SECOND MOYEN DE CASSATION
Il est fait grief aux arrêts attaqués d'AVOIR condamné la société Staples France-JPG à payer à chacun des salariés défendeurs aux pourvois une indemnité pour non-respect du plan de sauvegarde de l'emploi ;
AUX MOTIFS QUE « La salariée reproche à la SASU JPG de ne pas lui avoir fait l'Offre Ferme de Reclassement (OFR) prévue par le plan de sauvegarde de l'emploi. Le plan de sauvegarde de l'emploi prévoit que le cabinet de reclassement proposera au moins une offre ferme de reclassement en précisant qu'il s'agit d'une proposition d'embauche sur un poste en CDI, contrat à durée déterminée ou intérim de 6 mois pouvant déboucher sur un emploi à durée indéterminée : - correspondant au métier, aux compétences, aux aptitudes, ou à l'objectif professionnel du candidat lequel objectif doit être réaliste et réalisable, - offrant 80 % minimum de la rémunération de base annuelle totale antérieure brute du salaire ou qui correspond à la rémunération du marché pour le métier envisagé et dans le bassin concerné, - emploi situé dans le même bassin d'emploi, au sens de la jurisprudence de la cour de cassation. Il précise qu'est qualifiée d'OFR toute proposition relevant de l'objectif professionnel arrêté entre le salarié et le cabinet ; création ou reprise d'entreprise, formation longue (300 heures) etc. La salariée n'a pas reçu d'OFR (
).

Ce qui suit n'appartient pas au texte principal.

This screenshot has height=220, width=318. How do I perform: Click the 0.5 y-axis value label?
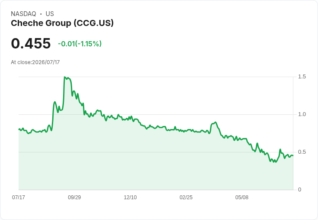[x=302, y=152]
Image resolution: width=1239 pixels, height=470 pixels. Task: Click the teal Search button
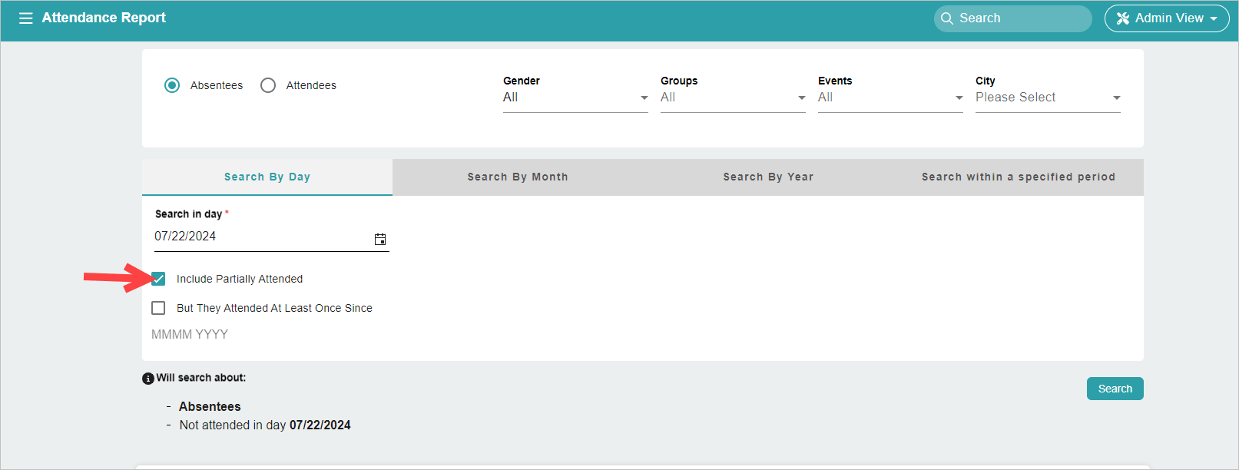pos(1115,389)
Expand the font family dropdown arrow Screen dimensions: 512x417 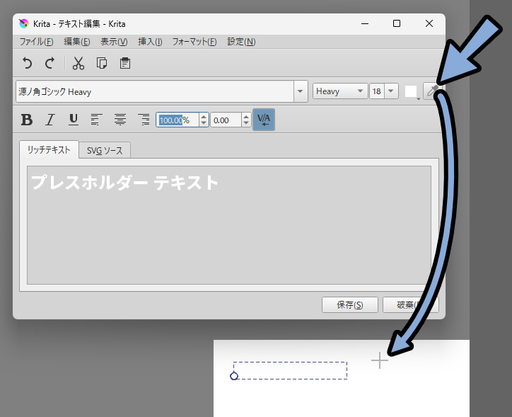click(301, 91)
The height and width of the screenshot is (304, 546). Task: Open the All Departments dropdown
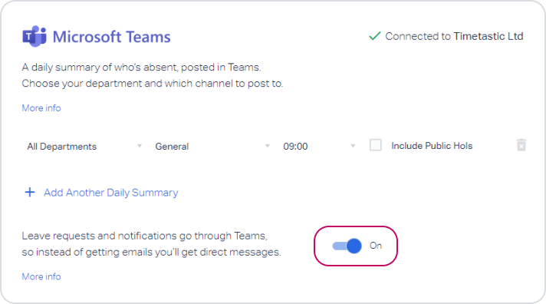(84, 146)
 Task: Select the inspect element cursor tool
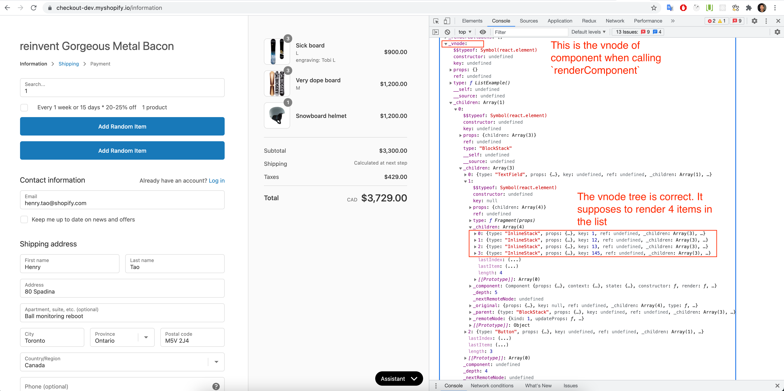(x=436, y=21)
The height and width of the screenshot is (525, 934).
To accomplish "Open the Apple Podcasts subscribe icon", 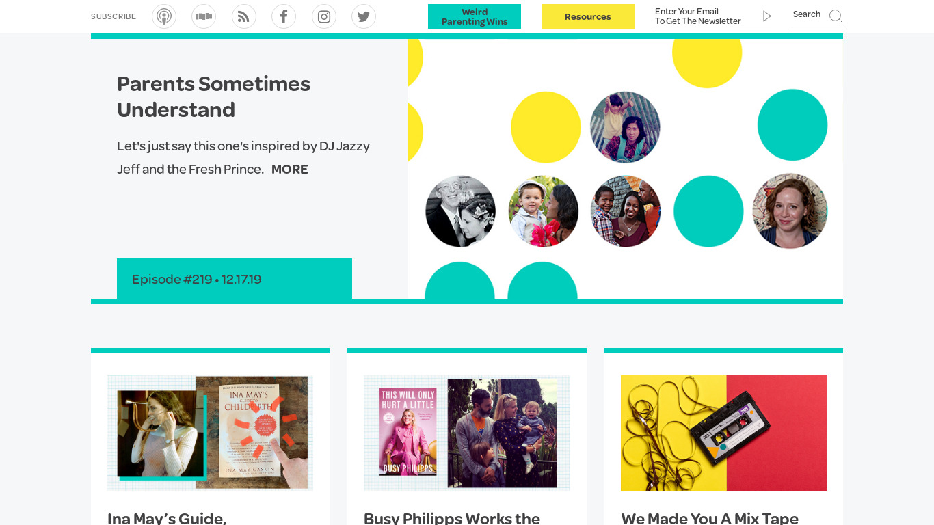I will coord(164,16).
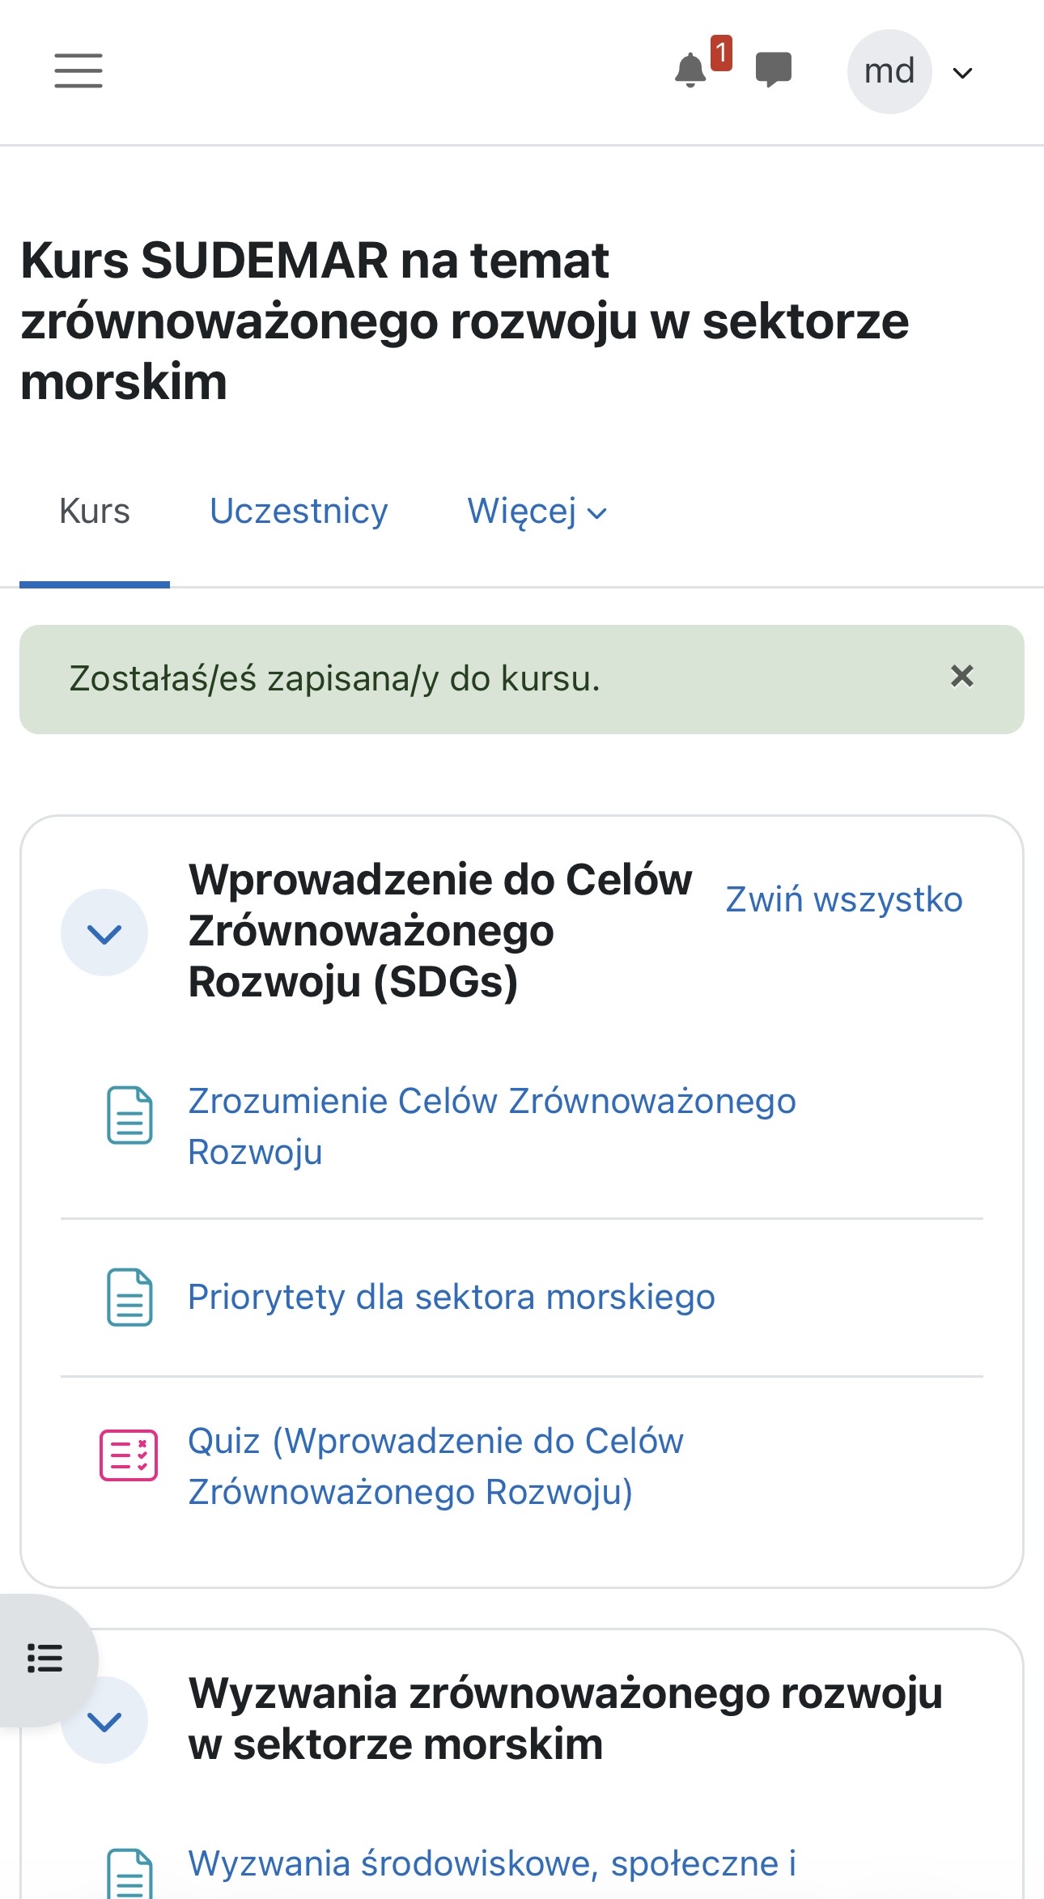Open the Więcej dropdown menu
Viewport: 1044px width, 1899px height.
coord(537,512)
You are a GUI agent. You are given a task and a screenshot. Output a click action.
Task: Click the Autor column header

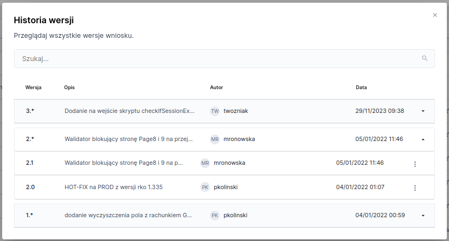216,87
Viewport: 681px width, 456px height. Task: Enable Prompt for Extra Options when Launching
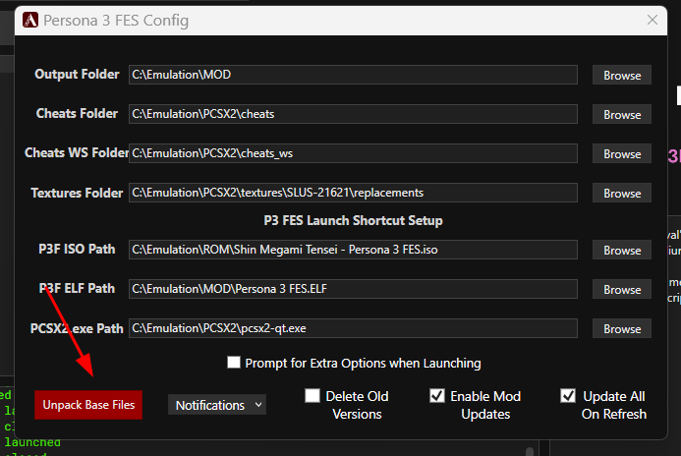coord(234,363)
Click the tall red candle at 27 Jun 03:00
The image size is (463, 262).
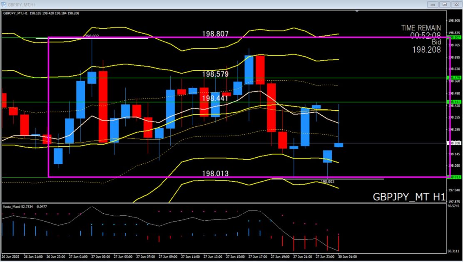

Dès lors que l'employeur ne justifie pas des démarches réalisées par la cellule de reclassement, le nonrespect du plan de sauvegarde a causé à la salariée un préjudice qui sera réparé par l'allocation d'une somme de 5 000 euros » ;
1. ALORS QUE le plan de sauvegarde de l'emploi prévoit que « conscient de l'objectif recherché par le législateur de reclasser le personnel, le Cabinet de reclassement fera ses meilleurs efforts afin que, parmi ces solutions identifiées, il soit proposé à chaque salarié actif au moins 1 offre ferme de reclassement (O.F.R.) » ; qu'il en résulte que l'engagement pris par le cabinet de reclassement était une obligation de moyens, et non une obligation de résultat ; qu'en affirmant cependant, pour condamner la société JPG à verser au salarié une indemnité pour non-respect du plan de sauvegarde de l'emploi, que le plan de sauvegarde de l'emploi prévoit que le cabinet de reclassement proposera au moins une offre ferme de reclassement et que le salarié n'a pas reçu une telle offre, la cour d'appel a donné à cet engagement la valeur d'une obligation de résultat et violé l'article 1134 du code civil dans sa rédaction applicable au litige ;
2. ALORS QUE le juge a l'obligation d'examiner l'ensemble des éléments de preuve produits aux débats par les parties ; qu'en l'espèce, la société Staples France – JPG avait produit aux débats les éléments de preuve sur les démarches effectuées par la cellule de reclassement en vue du reclassement de chacun des salariés ; qu'en affirmant que la société Staples France – JPG ne s'explique pas sur les démarches effectuées par le cabinet de reclassement, sans avoir examiné ces éléments de preuve, la cour d'appel a violé l'article 455 du code de procédure civile.